------ SUPPLIED DATA ------

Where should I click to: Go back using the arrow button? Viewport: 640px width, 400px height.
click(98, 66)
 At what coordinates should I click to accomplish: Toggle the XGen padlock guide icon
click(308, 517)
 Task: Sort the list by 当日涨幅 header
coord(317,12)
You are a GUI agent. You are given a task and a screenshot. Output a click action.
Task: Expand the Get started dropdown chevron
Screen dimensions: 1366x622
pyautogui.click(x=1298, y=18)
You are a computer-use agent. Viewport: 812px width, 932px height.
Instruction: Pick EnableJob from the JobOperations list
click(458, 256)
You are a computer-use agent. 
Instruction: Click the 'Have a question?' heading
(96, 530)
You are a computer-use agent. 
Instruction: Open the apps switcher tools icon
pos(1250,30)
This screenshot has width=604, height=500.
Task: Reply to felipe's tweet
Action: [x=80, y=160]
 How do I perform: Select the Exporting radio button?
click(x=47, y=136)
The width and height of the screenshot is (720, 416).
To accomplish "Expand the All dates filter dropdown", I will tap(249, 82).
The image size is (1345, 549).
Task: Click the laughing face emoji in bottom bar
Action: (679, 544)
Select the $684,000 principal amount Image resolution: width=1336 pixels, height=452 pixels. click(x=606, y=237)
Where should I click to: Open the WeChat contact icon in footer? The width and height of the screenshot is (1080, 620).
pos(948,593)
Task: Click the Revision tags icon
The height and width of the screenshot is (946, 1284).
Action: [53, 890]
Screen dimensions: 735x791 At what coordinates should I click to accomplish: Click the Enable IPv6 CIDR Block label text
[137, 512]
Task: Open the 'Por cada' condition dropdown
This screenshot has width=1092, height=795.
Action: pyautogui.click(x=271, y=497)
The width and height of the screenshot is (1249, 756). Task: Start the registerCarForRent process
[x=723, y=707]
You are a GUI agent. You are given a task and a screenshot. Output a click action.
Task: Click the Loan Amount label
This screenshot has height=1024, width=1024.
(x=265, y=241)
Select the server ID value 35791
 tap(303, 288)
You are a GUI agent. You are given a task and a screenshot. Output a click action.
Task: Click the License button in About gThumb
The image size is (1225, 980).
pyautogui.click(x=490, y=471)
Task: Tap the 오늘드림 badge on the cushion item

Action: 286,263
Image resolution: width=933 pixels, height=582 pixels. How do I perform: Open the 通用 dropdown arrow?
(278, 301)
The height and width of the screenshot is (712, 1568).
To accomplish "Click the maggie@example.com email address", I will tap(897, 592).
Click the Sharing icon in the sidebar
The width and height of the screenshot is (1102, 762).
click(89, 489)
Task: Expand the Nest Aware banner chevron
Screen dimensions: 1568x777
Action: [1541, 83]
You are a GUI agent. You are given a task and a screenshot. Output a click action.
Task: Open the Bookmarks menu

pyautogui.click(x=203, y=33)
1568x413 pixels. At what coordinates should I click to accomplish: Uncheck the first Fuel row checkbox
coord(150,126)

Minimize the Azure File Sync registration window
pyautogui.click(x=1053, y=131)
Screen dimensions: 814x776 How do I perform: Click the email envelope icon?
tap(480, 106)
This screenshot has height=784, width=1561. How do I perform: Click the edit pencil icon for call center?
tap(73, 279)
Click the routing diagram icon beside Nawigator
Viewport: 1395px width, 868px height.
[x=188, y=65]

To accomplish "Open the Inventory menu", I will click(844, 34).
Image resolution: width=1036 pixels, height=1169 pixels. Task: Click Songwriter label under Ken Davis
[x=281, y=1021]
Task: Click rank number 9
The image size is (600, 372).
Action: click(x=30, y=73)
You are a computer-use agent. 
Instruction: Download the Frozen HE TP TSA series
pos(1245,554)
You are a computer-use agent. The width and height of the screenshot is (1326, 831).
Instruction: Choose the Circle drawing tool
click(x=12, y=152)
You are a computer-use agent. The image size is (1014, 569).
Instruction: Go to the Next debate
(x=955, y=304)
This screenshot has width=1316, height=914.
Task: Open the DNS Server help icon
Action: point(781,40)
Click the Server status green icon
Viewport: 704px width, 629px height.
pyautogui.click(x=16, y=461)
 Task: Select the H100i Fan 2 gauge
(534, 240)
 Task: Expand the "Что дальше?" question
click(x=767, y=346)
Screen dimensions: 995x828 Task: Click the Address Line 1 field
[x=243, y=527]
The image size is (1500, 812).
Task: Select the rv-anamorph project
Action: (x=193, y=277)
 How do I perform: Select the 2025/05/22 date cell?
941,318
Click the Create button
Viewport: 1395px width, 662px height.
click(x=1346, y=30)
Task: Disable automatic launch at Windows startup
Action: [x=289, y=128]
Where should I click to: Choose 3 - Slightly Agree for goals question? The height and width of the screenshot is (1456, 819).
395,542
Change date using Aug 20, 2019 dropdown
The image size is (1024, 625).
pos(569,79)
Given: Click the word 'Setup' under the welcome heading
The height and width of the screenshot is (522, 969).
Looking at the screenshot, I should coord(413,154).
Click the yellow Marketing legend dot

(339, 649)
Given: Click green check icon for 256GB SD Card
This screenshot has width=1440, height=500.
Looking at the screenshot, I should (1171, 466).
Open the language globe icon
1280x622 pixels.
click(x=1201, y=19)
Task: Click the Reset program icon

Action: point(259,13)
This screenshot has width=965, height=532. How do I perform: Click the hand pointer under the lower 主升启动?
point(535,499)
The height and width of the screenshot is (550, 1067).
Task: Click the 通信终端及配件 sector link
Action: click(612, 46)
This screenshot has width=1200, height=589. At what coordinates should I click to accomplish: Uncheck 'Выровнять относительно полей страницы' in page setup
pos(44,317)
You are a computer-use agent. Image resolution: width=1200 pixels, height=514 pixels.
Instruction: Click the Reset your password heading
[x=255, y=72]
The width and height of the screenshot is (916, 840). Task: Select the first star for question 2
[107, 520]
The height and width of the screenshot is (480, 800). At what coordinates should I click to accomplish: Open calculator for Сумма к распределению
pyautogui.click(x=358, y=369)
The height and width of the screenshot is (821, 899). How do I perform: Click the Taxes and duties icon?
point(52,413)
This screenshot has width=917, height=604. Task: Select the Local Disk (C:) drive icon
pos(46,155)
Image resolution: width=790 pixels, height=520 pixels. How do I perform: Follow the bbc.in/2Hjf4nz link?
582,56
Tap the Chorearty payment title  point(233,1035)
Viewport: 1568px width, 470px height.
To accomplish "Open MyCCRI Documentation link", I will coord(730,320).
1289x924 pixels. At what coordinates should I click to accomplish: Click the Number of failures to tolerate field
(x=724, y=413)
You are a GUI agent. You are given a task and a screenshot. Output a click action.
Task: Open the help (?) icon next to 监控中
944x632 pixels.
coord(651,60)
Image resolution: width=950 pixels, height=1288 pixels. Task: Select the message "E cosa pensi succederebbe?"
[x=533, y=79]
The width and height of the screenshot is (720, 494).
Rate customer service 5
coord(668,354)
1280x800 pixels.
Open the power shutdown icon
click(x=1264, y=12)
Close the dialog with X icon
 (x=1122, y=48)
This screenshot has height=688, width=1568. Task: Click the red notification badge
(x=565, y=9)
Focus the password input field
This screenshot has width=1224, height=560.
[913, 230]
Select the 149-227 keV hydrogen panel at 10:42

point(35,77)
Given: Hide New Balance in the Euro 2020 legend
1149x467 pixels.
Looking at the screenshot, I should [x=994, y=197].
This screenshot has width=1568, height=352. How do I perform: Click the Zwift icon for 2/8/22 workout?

------

WHAT TO DO: Quote every line of the data, word for word.

EXERCISE SOLUTION:
Where should I click to: Go back using the arrow button? Viewport: 640px width, 400px height.
click(98, 66)
 At what coordinates should I click to accomplish: Toggle the XGen padlock guide icon
click(308, 517)
 Task: Sort the list by 当日涨幅 header
coord(317,12)
You are a GUI agent. You are given a task and a screenshot. Output a click action.
Task: Expand the Get started dropdown chevron
Screen dimensions: 1366x622
pyautogui.click(x=1298, y=18)
You are a computer-use agent. Viewport: 812px width, 932px height.
Instruction: Pick EnableJob from the JobOperations list
click(458, 256)
You are a computer-use agent. 
Instruction: Click the 'Have a question?' heading
(96, 530)
You are a computer-use agent. 
Instruction: Open the apps switcher tools icon
pos(1250,30)
This screenshot has width=604, height=500.
Task: Reply to felipe's tweet
Action: [x=80, y=160]
 How do I perform: Select the Exporting radio button?
click(x=47, y=136)
The width and height of the screenshot is (720, 416).
To accomplish "Expand the All dates filter dropdown", I will tap(249, 82).
The image size is (1345, 549).
Task: Click the laughing face emoji in bottom bar
Action: (679, 544)
Select the $684,000 principal amount Image resolution: width=1336 pixels, height=452 pixels. click(x=606, y=237)
Where should I click to: Open the WeChat contact icon in footer? The width and height of the screenshot is (1080, 620).
pos(948,593)
Task: Click the Revision tags icon
The height and width of the screenshot is (946, 1284).
Action: [53, 890]
Screen dimensions: 735x791 At what coordinates should I click to accomplish: Click the Enable IPv6 CIDR Block label text
[137, 512]
Task: Open the 'Por cada' condition dropdown
This screenshot has width=1092, height=795.
Action: pyautogui.click(x=271, y=497)
The width and height of the screenshot is (1249, 756). Task: Start the registerCarForRent process
[x=723, y=707]
You are a GUI agent. You are given a task and a screenshot. Output a click action.
Task: Click the Loan Amount label
This screenshot has height=1024, width=1024.
(x=265, y=241)
Select the server ID value 35791
 tap(303, 288)
You are a GUI agent. You are given a task and a screenshot. Output a click action.
Task: Click the License button in About gThumb
The image size is (1225, 980).
pyautogui.click(x=490, y=471)
Task: Tap the 오늘드림 badge on the cushion item

Action: 286,263
Image resolution: width=933 pixels, height=582 pixels. How do I perform: Open the 通用 dropdown arrow?
(278, 301)
The height and width of the screenshot is (712, 1568).
To accomplish "Click the maggie@example.com email address", I will tap(897, 592).
Click the Sharing icon in the sidebar
The width and height of the screenshot is (1102, 762).
click(89, 489)
Task: Expand the Nest Aware banner chevron
Screen dimensions: 1568x777
Action: [1541, 83]
You are a GUI agent. You are given a task and a screenshot. Output a click action.
Task: Open the Bookmarks menu

pyautogui.click(x=203, y=33)
1568x413 pixels. At what coordinates should I click to accomplish: Uncheck the first Fuel row checkbox
coord(150,126)

Minimize the Azure File Sync registration window
pyautogui.click(x=1053, y=131)
Screen dimensions: 814x776 How do I perform: Click the email envelope icon?
tap(480, 106)
This screenshot has height=784, width=1561. How do I perform: Click the edit pencil icon for call center?
tap(73, 279)
Click the routing diagram icon beside Nawigator
Viewport: 1395px width, 868px height.
[x=188, y=65]

To accomplish "Open the Inventory menu", I will click(844, 34).
Image resolution: width=1036 pixels, height=1169 pixels. Task: Click Songwriter label under Ken Davis
[x=281, y=1021]
Task: Click rank number 9
The image size is (600, 372).
Action: click(x=30, y=73)
You are a computer-use agent. 
Instruction: Download the Frozen HE TP TSA series
pos(1245,554)
You are a computer-use agent. The width and height of the screenshot is (1326, 831).
Instruction: Choose the Circle drawing tool
click(x=12, y=152)
You are a computer-use agent. The image size is (1014, 569).
Instruction: Go to the Next debate
(x=955, y=304)
This screenshot has width=1316, height=914.
Task: Open the DNS Server help icon
Action: point(781,40)
Click the Server status green icon
Viewport: 704px width, 629px height.
pyautogui.click(x=16, y=461)
 Task: Select the H100i Fan 2 gauge
(534, 240)
 Task: Expand the "Что дальше?" question
click(x=767, y=346)
Screen dimensions: 995x828 Task: Click the Address Line 1 field
[x=243, y=527]
The image size is (1500, 812).
Task: Select the rv-anamorph project
Action: (x=193, y=277)
 How do I perform: Select the 2025/05/22 date cell?
941,318
Click the Create button
Viewport: 1395px width, 662px height.
click(x=1346, y=30)
Task: Disable automatic launch at Windows startup
Action: [x=289, y=128]
Where should I click to: Choose 3 - Slightly Agree for goals question? The height and width of the screenshot is (1456, 819).
395,542
Change date using Aug 20, 2019 dropdown
The image size is (1024, 625).
pos(569,79)
Given: Click the word 'Setup' under the welcome heading
The height and width of the screenshot is (522, 969).
Looking at the screenshot, I should coord(413,154).
Click the yellow Marketing legend dot

(339, 649)
Given: Click green check icon for 256GB SD Card
This screenshot has width=1440, height=500.
Looking at the screenshot, I should (1171, 466).
Open the language globe icon
1280x622 pixels.
click(x=1201, y=19)
Task: Click the Reset program icon

Action: point(259,13)
This screenshot has width=965, height=532. How do I perform: Click the hand pointer under the lower 主升启动?
point(535,499)
The height and width of the screenshot is (550, 1067).
Task: Click the 通信终端及配件 sector link
Action: click(612, 46)
This screenshot has width=1200, height=589. At what coordinates should I click to accomplish: Uncheck 'Выровнять относительно полей страницы' in page setup
pos(44,317)
You are a computer-use agent. Image resolution: width=1200 pixels, height=514 pixels.
Instruction: Click the Reset your password heading
[x=255, y=72]
The width and height of the screenshot is (916, 840). Task: Select the first star for question 2
[107, 520]
The height and width of the screenshot is (480, 800). At what coordinates should I click to accomplish: Open calculator for Сумма к распределению
pyautogui.click(x=358, y=369)
The height and width of the screenshot is (821, 899). How do I perform: Click the Taxes and duties icon?
point(52,413)
This screenshot has width=917, height=604. Task: Select the Local Disk (C:) drive icon
pos(46,155)
Image resolution: width=790 pixels, height=520 pixels. How do I perform: Follow the bbc.in/2Hjf4nz link?
582,56
Tap the Chorearty payment title  point(233,1035)
Viewport: 1568px width, 470px height.
To accomplish "Open MyCCRI Documentation link", I will coord(730,320).
1289x924 pixels. At what coordinates should I click to accomplish: Click the Number of failures to tolerate field
(x=724, y=413)
You are a GUI agent. You are given a task and a screenshot. Output a click action.
Task: Open the help (?) icon next to 监控中
944x632 pixels.
coord(651,60)
Image resolution: width=950 pixels, height=1288 pixels. Task: Select the message "E cosa pensi succederebbe?"
[x=533, y=79]
The width and height of the screenshot is (720, 494).
Rate customer service 5
coord(668,354)
1280x800 pixels.
Open the power shutdown icon
click(x=1264, y=12)
Close the dialog with X icon
 (x=1122, y=48)
This screenshot has height=688, width=1568. Task: Click the red notification badge
(x=565, y=9)
Focus the password input field
This screenshot has width=1224, height=560.
[913, 230]
Select the 149-227 keV hydrogen panel at 10:42

point(35,77)
Given: Hide New Balance in the Euro 2020 legend
1149x467 pixels.
Looking at the screenshot, I should [x=994, y=197].
This screenshot has width=1568, height=352. How do I perform: Click the Zwift icon for 2/8/22 workout?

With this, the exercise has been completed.